Ambition is one of the best assets an entrepreneur can possess. The motivation and drive to achieve one's dreams are what the true spirit of entrepreneurship is all about, however, most people fail to realize that their ambition has a shadow.
The shadow of ambition is unhappiness. When people are so focused on their future goals and aspirations that they prevent themselves from being fully present, they create a negative inner climate that inevitably impacts all aspects of their lives, including workplace performance.
Working towards something in the future prevents appreciating the gifts that are already present in one's life. The reason many successful people find themselves achieving their dreams and feeling a sense of emptiness is because they haven't learned how to be grateful for their current experience.
All of the money and success in the world mean nothing if you feel empty inside. If what you have is never enough to bring you a sense of fulfillment, then you will continue down a lonely, shallow road. Measuring success by counting dollars in the bank or material possessions alone exclude more enriching life experiences, such as meaningful relationships, which are consistently rated as most important at the end of life.
The top entrepreneurs, the ones who achieve their dreams, often make one critical error on the road to success.
The Biggest Mistake
The biggest mistake that highly successful make is attaching themselves to an idealized image rather than staying grounded in their true selves.
As a young child, idealizing your strengths is adaptive. It helps you build self-esteem and fill in emotional gaps that your environment fails to provide. Unfortunately, once you become overly attached to your idealized image, you start holding yourself accountable to unrealistic standards and expectations.
Karen Horney, a prominent American psychoanalyst, discussed this topic in her book Neurosis and Human Growth: The Struggle Toward Self-Realization. She described how the inner critic ruthlessly attacks the individual in attempt to hold them to the highest standards possible--that of the idealized self.
Horney noted that this inner critic often voices what one should do, feel, know, as well as the taboos on how or what they should not experience. She called these expectations the shoulds.

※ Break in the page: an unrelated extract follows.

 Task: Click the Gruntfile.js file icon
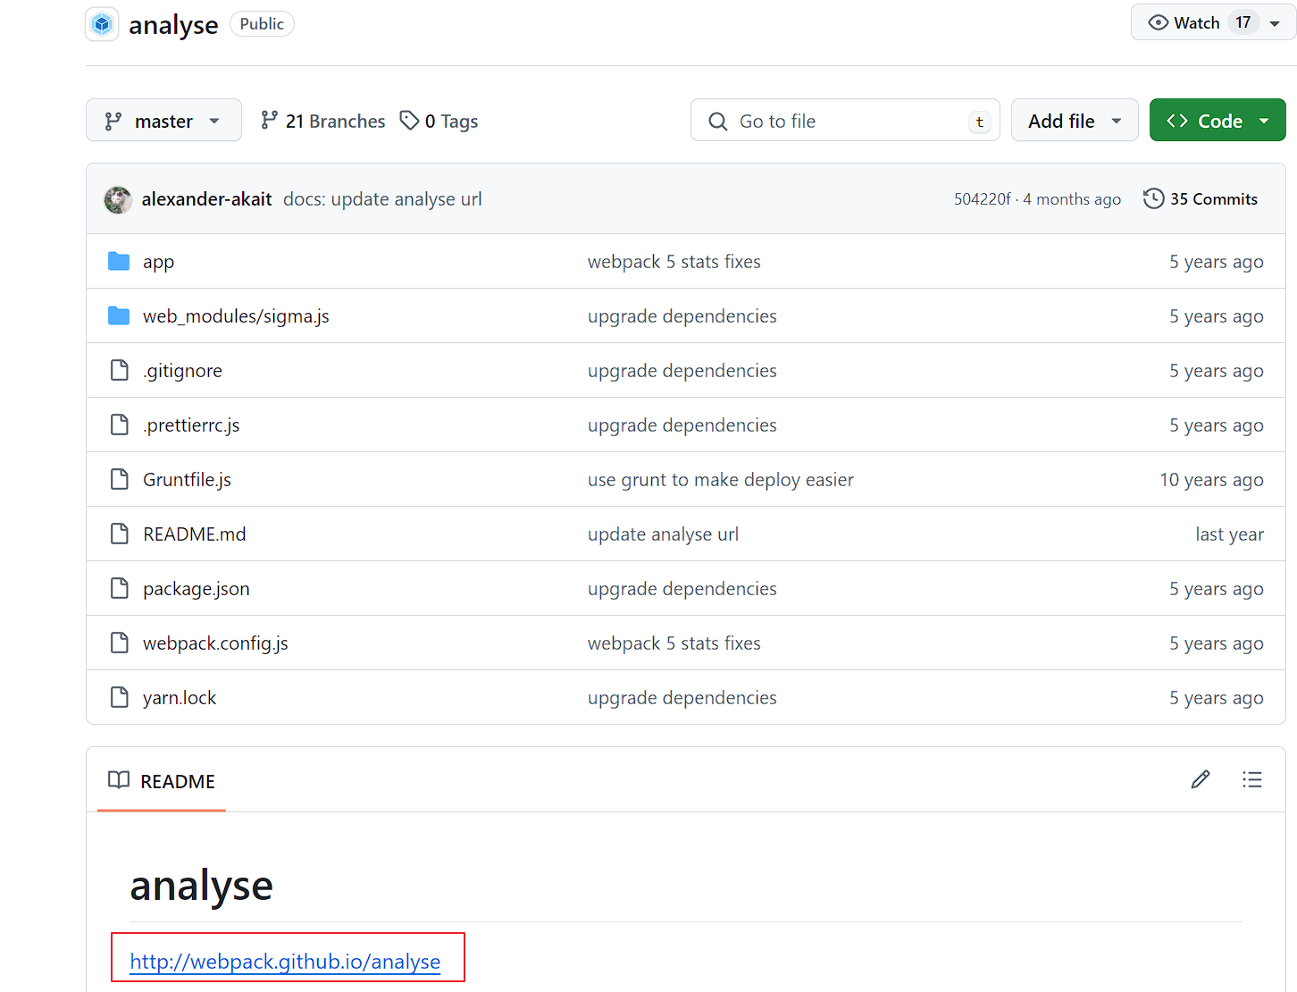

Because the shoulds originate in the idealized, rather than the actual or true self, they are unrealistic, overly demanding, and too rigid to be achieved.
The shoulds often have a disregard for the conditions or contexts within which they take place. Instead of taking the environment or unique situations of an individual's life into account, the shoulds are unforgiving and lack a healthy adaptive quality. Just as they disregard context, they also neglect psychic conditions.
These should-thoughts ignore the individual's present abilities and care only for the idealized self's absolute perfection. Therefore, when individuals experience shortcomings, the inner critic relentlessly torments and punishes the individual for not attaining the idealized standards.
Horney argued that the purpose of the shoulds is to maintain the idealized image at all costs, by eliminating the perception of imperfections and giving the impression of perfect attainment. This negative self dialog has a coercive character that punish the individual when one fails to meet their unrealistic standards.
Most people lack full awareness of the impact or nature of the shoulds, which Horney believed is the inner tyranny that causes depression and anxiety. This inner tyranny is often the shadow of success.
In building a perfect company or a spotless appearance, many successful individuals rely on their ambition and ruthless self-criticism to manifest their dreams. However, such perfection comes at a cost.
When you lack awareness that the very voice that drives you towards achieving success is also detrimental to your emotional wellbeing, you remain unbalanced and unhappy, leading to possessiveness, alcohol and drug use, and other maladaptive coping methods.
Avoid the mistake of attaching to your idealized self so that you can achieve success and experience a deep sense of fulfillment. Challenge your unrelenting inner critic, acknowledge your flaws, appreciate what you have, and empower your true self. The more that you expand your definition of success to include non-material items, the more you can achieve a well-rounded sense of love and appreciation for all that you have and all that you are.